Which brings up hydrolysis and anions as weapons of war.
I also forgot to ask how far out this hive is.
If it's a long way out, the depth of deployment means that these creatures aren't simply amphibious, but have a morphology capable of operating at very different pressure. Don't know if I need to go into the ramifications of this with you, but in order to be reasonable (and have your aliens be so) this ability will help to define their biology to some extent.

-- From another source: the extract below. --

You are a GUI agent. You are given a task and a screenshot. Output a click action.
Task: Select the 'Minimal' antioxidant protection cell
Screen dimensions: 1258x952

Attacking them at home specifically!
Waves/layers of depth charges dropped from aircraft/ships:
I'd suggest dropping them in a cylindrical shape, with electrical types on the outside with irregular pulsing to stop the zerg from being ordered into suiciding onto the bombs in order to carry them off, or whatever, with an with the inside of the 'cylinder' composed of munitions to actually destroy their base of operations. Bear in mind that you probably don't actually need to 'hit' anything with such munitions (depending on how badass these aliens and their BBEG's are) the scale of disruption you're causing at the ocean floor and the local water there is going to be pretty massive and extended..and aside from all the kinetic activity, gonna make the water silty as all hell and etc.